Your task.
Copy the whole listing below exactly.

*** Opening Given data ***

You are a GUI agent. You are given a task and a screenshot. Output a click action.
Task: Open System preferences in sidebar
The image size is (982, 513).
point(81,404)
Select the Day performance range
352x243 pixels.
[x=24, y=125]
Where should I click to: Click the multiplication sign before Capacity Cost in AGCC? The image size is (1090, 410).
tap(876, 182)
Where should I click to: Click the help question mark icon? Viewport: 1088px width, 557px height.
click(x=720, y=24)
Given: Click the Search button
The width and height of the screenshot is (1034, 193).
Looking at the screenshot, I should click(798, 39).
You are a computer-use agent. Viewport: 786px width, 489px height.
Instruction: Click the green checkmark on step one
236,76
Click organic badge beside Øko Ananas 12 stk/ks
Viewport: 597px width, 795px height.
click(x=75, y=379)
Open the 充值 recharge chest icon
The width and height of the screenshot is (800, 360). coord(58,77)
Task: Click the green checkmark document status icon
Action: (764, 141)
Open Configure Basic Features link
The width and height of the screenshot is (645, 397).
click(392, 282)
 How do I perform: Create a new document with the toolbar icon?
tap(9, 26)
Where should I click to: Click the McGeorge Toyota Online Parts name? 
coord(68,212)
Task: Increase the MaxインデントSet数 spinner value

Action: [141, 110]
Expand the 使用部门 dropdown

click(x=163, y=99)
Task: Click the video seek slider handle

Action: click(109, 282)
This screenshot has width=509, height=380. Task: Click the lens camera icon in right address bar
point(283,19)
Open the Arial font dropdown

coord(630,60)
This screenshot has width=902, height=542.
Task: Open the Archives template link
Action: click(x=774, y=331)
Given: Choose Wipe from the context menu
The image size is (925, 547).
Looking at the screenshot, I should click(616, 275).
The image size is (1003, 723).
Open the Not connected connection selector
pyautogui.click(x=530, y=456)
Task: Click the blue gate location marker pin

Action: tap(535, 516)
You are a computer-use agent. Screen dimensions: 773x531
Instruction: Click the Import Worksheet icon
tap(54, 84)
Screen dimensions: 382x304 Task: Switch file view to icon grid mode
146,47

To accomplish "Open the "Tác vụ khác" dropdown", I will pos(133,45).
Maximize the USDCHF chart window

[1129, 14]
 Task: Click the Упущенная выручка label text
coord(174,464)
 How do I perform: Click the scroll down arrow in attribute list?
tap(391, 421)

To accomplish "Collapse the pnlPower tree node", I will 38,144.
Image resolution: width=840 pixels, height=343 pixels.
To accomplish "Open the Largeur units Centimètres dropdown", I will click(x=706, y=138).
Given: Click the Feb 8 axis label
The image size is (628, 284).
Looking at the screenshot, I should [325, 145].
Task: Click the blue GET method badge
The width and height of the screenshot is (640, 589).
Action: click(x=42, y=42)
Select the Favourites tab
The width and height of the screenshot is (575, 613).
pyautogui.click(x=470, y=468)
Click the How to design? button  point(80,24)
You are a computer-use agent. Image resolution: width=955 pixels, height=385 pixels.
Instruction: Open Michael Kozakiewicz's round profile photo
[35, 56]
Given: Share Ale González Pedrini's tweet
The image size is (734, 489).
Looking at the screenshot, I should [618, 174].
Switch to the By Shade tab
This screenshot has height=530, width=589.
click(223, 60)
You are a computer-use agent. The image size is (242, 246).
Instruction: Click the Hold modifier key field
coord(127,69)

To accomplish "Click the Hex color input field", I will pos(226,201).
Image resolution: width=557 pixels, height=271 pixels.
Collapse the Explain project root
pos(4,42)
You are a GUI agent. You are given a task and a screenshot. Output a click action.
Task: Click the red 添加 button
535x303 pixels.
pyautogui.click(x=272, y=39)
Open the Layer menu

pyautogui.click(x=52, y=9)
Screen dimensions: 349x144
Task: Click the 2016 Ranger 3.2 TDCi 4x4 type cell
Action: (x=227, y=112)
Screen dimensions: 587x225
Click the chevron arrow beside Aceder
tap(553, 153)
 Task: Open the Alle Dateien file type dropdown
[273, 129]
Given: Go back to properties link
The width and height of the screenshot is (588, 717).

*** Closing Given data ***

Exercise solution.
You are a GUI agent. You are given a task and a screenshot. Output a click action.
Task: Open System preferences in sidebar
The image size is (982, 513).
point(81,404)
Select the Day performance range
352x243 pixels.
[x=24, y=125]
Where should I click to: Click the multiplication sign before Capacity Cost in AGCC? The image size is (1090, 410).
tap(876, 182)
Where should I click to: Click the help question mark icon? Viewport: 1088px width, 557px height.
click(x=720, y=24)
Given: Click the Search button
The width and height of the screenshot is (1034, 193).
Looking at the screenshot, I should click(798, 39).
You are a computer-use agent. Viewport: 786px width, 489px height.
Instruction: Click the green checkmark on step one
236,76
Click organic badge beside Øko Ananas 12 stk/ks
Viewport: 597px width, 795px height.
click(x=75, y=379)
Open the 充值 recharge chest icon
The width and height of the screenshot is (800, 360). coord(58,77)
Task: Click the green checkmark document status icon
Action: (764, 141)
Open Configure Basic Features link
The width and height of the screenshot is (645, 397).
click(392, 282)
 How do I perform: Create a new document with the toolbar icon?
tap(9, 26)
Where should I click to: Click the McGeorge Toyota Online Parts name? 
coord(68,212)
Task: Increase the MaxインデントSet数 spinner value

Action: [141, 110]
Expand the 使用部门 dropdown

click(x=163, y=99)
Task: Click the video seek slider handle

Action: click(109, 282)
This screenshot has width=509, height=380. Task: Click the lens camera icon in right address bar
point(283,19)
Open the Arial font dropdown

coord(630,60)
This screenshot has width=902, height=542.
Task: Open the Archives template link
Action: click(x=774, y=331)
Given: Choose Wipe from the context menu
The image size is (925, 547).
Looking at the screenshot, I should click(616, 275).
The image size is (1003, 723).
Open the Not connected connection selector
pyautogui.click(x=530, y=456)
Task: Click the blue gate location marker pin

Action: tap(535, 516)
You are a computer-use agent. Screen dimensions: 773x531
Instruction: Click the Import Worksheet icon
tap(54, 84)
Screen dimensions: 382x304 Task: Switch file view to icon grid mode
146,47

To accomplish "Open the "Tác vụ khác" dropdown", I will pos(133,45).
Maximize the USDCHF chart window

[1129, 14]
 Task: Click the Упущенная выручка label text
coord(174,464)
 How do I perform: Click the scroll down arrow in attribute list?
tap(391, 421)

To accomplish "Collapse the pnlPower tree node", I will 38,144.
Image resolution: width=840 pixels, height=343 pixels.
To accomplish "Open the Largeur units Centimètres dropdown", I will click(x=706, y=138).
Given: Click the Feb 8 axis label
The image size is (628, 284).
Looking at the screenshot, I should [325, 145].
Task: Click the blue GET method badge
The width and height of the screenshot is (640, 589).
Action: click(x=42, y=42)
Select the Favourites tab
The width and height of the screenshot is (575, 613).
pyautogui.click(x=470, y=468)
Click the How to design? button  point(80,24)
You are a computer-use agent. Image resolution: width=955 pixels, height=385 pixels.
Instruction: Open Michael Kozakiewicz's round profile photo
[35, 56]
Given: Share Ale González Pedrini's tweet
The image size is (734, 489).
Looking at the screenshot, I should [618, 174].
Switch to the By Shade tab
This screenshot has height=530, width=589.
click(223, 60)
You are a computer-use agent. The image size is (242, 246).
Instruction: Click the Hold modifier key field
coord(127,69)

To accomplish "Click the Hex color input field", I will pos(226,201).
Image resolution: width=557 pixels, height=271 pixels.
Collapse the Explain project root
pos(4,42)
You are a GUI agent. You are given a task and a screenshot. Output a click action.
Task: Click the red 添加 button
535x303 pixels.
pyautogui.click(x=272, y=39)
Open the Layer menu

pyautogui.click(x=52, y=9)
Screen dimensions: 349x144
Task: Click the 2016 Ranger 3.2 TDCi 4x4 type cell
Action: (x=227, y=112)
Screen dimensions: 587x225
Click the chevron arrow beside Aceder
tap(553, 153)
 Task: Open the Alle Dateien file type dropdown
[273, 129]
Given: Go back to properties link
The width and height of the screenshot is (588, 717).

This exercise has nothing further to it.